The court held that the FDA Alert was relevant because it specifically mentioned the brand of patch used by the plaintiff and it was issued in 2007, years prior to the plaintiff’s treatment by the defendant doctor in 2010.  Additionally, unlike some other cases, the FDA Alert in question was not merely a proposed finding and did not invite public comment before final publication.  The FDA Alert in Guthrie was based upon adverse event reports submitted to the FDA.  Are such adverse events a source of trustworthiness?  You know what we think about that, right?  As we have said here and here, for example, adverse events are hardly enough to establish a scientific fact or the standard of care.  By relying upon such an unreliable source as adverse events reports, that “trustworthiness” concept has been transformed into what the Colbert Report calls “truthiness.” 

The Guthrie court acknowledged that “[s]ome courts have found that expert testimony based upon adverse event reports is likely inadmissible as unreliable because such opinion testimony is not based upon sufficient facts and data.”  2014 U.S. Dist. LEXIS 148900 at *13.  It is nice that the Guthrie court was aware of the smart, good, fair cases.  But, sadly, the Guthrie court was more moved by the dumb, awful, and wretched  cases:   “Other courts have found that such adverse event reports are reliable and an adequate scientific basis for expert testimony, given that such reports are often the only data available, and they are widely relied upon by both the FDA and experts in the industry.”  Id. at *14.  Which experts, exactly?  How many of them cavort around the country, singing loudly from sheet music placed in front of their snouts by plaintiff lawyers?  Anyway, as if purposely to administer injury and insult to this very blog, the Guthrie court cites an opinion from the Gadolimium-Based Contrast Agents litigation, that selfsame litigation that prompted Bexis to erupt into a post on “spherical error.” We’re not entirely certain what spherical error is, but it sounds pretty bad. 

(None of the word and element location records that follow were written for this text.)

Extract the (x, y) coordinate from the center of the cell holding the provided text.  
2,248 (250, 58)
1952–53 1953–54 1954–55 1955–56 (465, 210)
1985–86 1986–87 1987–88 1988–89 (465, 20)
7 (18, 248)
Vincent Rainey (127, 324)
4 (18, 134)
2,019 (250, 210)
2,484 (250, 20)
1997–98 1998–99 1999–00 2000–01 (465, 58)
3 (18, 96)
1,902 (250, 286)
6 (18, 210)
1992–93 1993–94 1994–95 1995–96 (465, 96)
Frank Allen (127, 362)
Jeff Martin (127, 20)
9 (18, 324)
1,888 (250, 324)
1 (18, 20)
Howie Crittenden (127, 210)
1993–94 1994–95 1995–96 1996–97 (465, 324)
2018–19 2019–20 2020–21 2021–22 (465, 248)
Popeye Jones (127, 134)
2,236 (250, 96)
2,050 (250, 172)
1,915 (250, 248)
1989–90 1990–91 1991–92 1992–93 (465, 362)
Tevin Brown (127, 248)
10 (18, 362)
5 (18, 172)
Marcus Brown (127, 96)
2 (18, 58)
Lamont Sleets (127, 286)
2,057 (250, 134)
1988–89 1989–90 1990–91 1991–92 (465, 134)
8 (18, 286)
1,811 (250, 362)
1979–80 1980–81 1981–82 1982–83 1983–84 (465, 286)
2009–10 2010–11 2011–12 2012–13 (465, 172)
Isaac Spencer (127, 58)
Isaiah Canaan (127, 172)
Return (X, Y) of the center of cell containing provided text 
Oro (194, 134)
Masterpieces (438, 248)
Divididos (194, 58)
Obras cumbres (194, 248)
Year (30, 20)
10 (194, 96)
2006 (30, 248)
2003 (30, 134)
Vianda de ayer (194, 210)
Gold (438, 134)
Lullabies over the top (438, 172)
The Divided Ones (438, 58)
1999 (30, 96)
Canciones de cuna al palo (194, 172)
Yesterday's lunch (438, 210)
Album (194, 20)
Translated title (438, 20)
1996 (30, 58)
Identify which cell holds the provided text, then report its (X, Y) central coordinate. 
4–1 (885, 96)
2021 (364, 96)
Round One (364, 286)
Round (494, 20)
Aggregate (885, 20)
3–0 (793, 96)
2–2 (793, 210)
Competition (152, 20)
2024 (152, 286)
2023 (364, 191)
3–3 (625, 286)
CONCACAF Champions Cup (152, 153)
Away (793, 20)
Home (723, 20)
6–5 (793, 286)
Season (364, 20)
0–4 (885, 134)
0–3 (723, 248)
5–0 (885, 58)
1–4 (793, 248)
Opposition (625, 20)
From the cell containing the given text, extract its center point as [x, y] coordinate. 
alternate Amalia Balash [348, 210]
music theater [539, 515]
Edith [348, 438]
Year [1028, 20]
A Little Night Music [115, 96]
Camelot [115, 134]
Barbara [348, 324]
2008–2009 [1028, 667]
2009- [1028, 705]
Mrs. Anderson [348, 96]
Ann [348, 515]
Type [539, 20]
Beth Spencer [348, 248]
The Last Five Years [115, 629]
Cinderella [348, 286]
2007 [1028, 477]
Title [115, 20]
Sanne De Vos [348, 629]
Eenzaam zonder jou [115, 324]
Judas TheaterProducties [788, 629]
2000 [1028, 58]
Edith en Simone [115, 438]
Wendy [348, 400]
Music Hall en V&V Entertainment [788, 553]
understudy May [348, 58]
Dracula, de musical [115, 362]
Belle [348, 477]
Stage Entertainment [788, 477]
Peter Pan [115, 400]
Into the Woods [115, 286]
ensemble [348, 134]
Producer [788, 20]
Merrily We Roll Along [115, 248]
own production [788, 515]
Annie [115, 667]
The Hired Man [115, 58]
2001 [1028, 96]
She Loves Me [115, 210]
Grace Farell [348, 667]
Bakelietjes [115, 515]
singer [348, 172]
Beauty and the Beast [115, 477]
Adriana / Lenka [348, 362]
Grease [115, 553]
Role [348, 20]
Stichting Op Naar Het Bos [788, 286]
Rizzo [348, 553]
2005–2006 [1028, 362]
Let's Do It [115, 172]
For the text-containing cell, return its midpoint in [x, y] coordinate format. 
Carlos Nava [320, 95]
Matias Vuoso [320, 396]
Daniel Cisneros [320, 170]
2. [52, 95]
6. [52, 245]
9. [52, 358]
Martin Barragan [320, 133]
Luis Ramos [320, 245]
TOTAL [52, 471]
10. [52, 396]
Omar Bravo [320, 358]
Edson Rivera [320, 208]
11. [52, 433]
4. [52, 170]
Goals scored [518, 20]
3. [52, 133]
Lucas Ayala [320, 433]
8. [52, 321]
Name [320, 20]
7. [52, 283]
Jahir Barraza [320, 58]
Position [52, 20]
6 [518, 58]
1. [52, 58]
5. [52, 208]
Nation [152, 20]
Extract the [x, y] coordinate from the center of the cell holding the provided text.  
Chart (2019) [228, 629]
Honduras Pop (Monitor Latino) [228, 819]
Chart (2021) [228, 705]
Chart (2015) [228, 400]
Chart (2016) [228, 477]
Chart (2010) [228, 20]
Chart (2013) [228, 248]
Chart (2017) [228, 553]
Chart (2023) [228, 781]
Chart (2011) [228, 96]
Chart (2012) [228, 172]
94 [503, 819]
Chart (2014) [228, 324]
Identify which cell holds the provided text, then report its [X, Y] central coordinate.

The defendant in Guthrie mounted a spirited attack on the reliability of adverse event reports, but the court seemed comfortable with its error, whether such error was spherical, triangular, or trapezoidal.  Thus, the court did not believe that reliance upon a peer-reviewed article was a necessary requirement in establishing reliability.  Id. at *15. The court held that there is no authority to support the limitation of Rule 803(8)’s public records exception to only epidemiological studies or accident investigations, because “no formal proceedings are necessary to satisfy the prerequisites of the rule.”  Id. Further, the form of the record is not determinative of their admissibility, because the “indicia of reliability for the governmental investigative report is the fact that it is prepared pursuant to a duty imposed by law.”  Id.  It was enough that the FDA Alert “was based on the FDA’s investigation into adverse event reports which had been filed regarding the association between fentanyl patches, including Duragesic branded patches, with fatal respiratory depression from fentanyl overdose.”  Id. at *15-16.  [Speaking of finding an association, we cannot resist pointing out that there appears to be an association between fentanyl patch cases and dreadful judicial opinions.  One such case was selected by us as the single worst case of 2011.]  That’s all it took for the court to conclude “that the FDA Alert is admissible as a public records exception to the hearsay bar under Rule 803(8).”  Id.at *16. 

In the private sector, when someone jokingly admits that they did a less-than-thorough job, they sometimes use the phrase “close enough for government work.”  The Guthriecourt really took that notion to heart – without understanding the joke.